Records from a collection:
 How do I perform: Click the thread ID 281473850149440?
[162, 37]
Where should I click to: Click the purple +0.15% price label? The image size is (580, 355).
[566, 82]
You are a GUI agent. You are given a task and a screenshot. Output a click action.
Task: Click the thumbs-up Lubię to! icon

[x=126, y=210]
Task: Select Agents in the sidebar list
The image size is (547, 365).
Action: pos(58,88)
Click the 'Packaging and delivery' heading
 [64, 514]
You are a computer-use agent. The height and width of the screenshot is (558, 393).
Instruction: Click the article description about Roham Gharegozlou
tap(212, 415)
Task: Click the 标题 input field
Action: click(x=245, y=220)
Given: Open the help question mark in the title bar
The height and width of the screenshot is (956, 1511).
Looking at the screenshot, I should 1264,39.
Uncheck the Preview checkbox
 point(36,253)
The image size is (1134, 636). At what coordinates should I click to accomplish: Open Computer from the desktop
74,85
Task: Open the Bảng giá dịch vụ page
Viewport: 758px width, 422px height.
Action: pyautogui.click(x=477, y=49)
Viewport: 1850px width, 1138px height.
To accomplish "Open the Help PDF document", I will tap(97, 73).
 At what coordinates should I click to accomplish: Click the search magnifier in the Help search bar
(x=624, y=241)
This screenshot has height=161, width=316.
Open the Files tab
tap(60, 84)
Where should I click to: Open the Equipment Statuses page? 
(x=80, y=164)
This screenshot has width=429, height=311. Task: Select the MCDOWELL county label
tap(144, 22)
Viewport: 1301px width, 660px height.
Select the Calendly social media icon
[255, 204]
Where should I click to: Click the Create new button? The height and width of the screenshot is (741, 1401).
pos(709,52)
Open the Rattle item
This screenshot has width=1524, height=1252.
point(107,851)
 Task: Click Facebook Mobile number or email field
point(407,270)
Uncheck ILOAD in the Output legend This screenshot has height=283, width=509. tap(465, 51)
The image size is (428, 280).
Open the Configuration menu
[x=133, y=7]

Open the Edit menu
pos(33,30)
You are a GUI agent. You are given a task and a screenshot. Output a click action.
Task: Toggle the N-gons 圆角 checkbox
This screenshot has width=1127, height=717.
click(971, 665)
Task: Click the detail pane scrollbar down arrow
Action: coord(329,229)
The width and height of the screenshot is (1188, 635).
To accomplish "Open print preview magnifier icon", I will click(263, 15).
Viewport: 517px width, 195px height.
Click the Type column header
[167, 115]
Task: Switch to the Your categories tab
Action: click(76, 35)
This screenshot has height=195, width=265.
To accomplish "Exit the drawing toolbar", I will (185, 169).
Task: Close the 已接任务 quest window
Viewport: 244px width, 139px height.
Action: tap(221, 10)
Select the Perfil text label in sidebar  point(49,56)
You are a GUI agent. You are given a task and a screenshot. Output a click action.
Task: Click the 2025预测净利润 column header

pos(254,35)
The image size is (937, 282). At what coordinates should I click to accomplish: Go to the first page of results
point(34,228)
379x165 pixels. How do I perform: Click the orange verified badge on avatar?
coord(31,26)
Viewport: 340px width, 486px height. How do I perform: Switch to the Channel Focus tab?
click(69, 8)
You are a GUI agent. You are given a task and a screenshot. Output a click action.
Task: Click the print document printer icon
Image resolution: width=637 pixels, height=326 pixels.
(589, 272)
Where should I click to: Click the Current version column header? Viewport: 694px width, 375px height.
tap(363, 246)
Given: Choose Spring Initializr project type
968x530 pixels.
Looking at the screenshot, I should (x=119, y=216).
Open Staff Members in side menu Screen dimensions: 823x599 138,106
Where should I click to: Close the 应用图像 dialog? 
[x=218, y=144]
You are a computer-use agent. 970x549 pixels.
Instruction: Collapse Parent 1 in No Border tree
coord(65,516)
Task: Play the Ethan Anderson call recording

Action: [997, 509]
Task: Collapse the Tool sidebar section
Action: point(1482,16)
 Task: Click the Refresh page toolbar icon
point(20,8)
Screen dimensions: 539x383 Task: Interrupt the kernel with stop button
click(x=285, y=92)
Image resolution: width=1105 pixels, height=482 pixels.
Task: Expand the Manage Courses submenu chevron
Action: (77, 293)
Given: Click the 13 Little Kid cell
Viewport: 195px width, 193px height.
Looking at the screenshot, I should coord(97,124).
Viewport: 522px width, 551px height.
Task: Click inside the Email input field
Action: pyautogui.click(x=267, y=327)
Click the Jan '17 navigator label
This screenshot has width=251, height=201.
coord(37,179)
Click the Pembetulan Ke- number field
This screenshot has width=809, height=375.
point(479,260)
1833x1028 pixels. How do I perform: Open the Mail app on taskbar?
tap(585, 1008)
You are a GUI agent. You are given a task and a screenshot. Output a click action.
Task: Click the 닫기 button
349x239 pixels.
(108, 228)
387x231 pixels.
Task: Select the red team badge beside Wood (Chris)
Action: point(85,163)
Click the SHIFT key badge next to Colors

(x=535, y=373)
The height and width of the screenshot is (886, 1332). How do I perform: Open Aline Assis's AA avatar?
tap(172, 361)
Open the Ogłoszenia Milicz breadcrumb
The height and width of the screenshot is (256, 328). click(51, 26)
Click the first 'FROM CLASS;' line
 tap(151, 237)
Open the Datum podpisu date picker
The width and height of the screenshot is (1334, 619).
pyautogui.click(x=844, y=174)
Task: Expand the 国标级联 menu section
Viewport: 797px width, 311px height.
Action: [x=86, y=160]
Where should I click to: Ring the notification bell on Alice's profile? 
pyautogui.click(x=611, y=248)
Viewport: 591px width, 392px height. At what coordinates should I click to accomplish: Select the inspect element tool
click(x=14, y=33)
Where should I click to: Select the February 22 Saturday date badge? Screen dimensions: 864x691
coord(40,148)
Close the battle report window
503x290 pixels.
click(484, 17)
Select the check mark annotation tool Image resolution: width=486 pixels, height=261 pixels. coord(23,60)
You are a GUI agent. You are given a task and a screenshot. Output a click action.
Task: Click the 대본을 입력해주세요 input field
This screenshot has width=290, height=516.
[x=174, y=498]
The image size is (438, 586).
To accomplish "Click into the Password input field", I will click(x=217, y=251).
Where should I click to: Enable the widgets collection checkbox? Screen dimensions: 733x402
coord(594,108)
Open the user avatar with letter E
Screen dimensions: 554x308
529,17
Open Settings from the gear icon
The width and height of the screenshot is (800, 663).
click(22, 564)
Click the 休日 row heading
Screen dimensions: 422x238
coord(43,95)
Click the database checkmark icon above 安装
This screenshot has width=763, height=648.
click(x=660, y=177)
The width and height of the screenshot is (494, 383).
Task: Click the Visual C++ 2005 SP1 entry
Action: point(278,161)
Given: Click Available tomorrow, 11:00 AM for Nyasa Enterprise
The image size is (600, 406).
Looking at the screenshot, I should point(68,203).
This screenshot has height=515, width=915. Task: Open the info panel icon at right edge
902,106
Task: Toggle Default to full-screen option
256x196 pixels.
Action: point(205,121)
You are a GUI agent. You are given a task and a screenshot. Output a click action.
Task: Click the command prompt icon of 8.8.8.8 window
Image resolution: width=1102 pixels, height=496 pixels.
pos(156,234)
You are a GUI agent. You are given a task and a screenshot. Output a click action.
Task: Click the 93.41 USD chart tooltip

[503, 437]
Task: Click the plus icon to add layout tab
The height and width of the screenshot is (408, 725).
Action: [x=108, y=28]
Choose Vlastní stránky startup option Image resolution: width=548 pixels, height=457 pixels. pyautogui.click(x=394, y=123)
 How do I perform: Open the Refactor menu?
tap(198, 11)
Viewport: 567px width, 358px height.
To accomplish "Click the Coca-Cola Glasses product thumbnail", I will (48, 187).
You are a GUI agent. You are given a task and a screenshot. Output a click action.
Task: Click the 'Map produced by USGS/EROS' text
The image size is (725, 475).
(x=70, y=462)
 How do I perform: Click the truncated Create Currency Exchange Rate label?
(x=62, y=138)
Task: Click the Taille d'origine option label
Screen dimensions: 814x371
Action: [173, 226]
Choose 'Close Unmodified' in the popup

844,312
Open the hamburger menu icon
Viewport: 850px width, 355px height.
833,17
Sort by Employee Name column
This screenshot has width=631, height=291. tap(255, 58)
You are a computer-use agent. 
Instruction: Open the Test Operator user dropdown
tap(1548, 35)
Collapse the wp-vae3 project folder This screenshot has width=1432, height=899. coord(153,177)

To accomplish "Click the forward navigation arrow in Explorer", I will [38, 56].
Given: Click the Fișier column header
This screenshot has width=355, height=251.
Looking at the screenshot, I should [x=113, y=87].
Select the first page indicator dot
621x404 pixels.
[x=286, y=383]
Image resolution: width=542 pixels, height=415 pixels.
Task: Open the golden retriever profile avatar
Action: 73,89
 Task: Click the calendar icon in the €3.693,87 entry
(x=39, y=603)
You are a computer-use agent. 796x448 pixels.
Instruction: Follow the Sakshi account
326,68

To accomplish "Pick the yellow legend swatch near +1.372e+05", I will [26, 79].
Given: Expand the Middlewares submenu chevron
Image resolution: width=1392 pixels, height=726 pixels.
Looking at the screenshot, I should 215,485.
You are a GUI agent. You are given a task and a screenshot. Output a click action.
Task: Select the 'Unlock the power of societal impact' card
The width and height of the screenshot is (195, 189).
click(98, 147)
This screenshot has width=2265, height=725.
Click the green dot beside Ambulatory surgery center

_Exercise aim_
Write out the rows from the line containing "Where should I click to: Click the purple" through the line containing "Looking at the screenshot, I should 1264,39.", including both of those lines, and reproduce each one verbatim.

_Solution to this problem_
Where should I click to: Click the purple +0.15% price label? The image size is (580, 355).
[566, 82]
You are a GUI agent. You are given a task and a screenshot. Output a click action.
Task: Click the thumbs-up Lubię to! icon

[x=126, y=210]
Task: Select Agents in the sidebar list
The image size is (547, 365).
Action: pos(58,88)
Click the 'Packaging and delivery' heading
 [64, 514]
You are a computer-use agent. The height and width of the screenshot is (558, 393).
Instruction: Click the article description about Roham Gharegozlou
tap(212, 415)
Task: Click the 标题 input field
Action: click(x=245, y=220)
Given: Open the help question mark in the title bar
The height and width of the screenshot is (956, 1511).
Looking at the screenshot, I should 1264,39.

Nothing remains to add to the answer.